## Written task
Please locate every line in the listing below that contains the string "settings" and copy each of those lines. Treat the match as case-sensitive.

◆ ◆ ◆

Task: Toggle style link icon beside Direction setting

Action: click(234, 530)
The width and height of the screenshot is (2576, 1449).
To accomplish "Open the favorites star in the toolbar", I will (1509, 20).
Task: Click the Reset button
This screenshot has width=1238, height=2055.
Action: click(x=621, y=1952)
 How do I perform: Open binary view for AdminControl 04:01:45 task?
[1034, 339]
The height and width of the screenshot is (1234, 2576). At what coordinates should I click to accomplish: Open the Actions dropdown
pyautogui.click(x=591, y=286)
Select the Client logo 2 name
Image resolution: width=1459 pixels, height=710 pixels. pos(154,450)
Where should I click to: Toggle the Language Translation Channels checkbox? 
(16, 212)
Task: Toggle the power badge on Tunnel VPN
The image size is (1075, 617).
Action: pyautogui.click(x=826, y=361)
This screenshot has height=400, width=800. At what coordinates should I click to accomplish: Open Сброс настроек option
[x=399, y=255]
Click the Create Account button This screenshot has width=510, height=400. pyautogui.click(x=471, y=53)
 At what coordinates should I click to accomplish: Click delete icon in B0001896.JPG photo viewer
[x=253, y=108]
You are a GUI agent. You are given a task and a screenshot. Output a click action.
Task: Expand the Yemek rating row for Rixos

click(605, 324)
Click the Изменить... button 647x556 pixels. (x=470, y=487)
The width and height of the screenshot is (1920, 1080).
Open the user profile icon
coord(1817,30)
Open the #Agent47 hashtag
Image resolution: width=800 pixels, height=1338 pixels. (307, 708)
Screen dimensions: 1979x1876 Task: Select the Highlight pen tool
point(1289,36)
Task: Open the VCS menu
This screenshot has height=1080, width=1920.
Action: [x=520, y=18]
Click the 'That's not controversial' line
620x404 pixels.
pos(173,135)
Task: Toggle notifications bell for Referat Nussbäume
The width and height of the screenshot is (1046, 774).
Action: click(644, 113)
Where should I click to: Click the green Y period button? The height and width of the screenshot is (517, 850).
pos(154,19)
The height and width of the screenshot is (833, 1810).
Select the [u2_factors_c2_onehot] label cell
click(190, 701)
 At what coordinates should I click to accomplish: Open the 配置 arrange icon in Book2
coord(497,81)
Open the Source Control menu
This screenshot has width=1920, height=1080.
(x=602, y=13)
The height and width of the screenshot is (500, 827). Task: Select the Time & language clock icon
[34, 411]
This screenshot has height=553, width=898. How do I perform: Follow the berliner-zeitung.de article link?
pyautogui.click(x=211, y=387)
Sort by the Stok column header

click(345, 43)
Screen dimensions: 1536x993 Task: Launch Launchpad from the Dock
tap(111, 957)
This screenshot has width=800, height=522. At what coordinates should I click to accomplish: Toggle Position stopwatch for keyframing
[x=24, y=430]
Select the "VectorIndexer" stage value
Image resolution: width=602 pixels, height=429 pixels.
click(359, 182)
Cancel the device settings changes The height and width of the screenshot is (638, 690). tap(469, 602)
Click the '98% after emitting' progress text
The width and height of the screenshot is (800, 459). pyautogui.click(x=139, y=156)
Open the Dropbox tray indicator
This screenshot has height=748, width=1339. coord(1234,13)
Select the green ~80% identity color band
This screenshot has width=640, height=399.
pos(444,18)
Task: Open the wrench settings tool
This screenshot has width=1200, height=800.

◆ ◆ ◆

## Answer for this exercise
Cancel the device settings changes The height and width of the screenshot is (638, 690). tap(469, 602)
Task: Open the wrench settings tool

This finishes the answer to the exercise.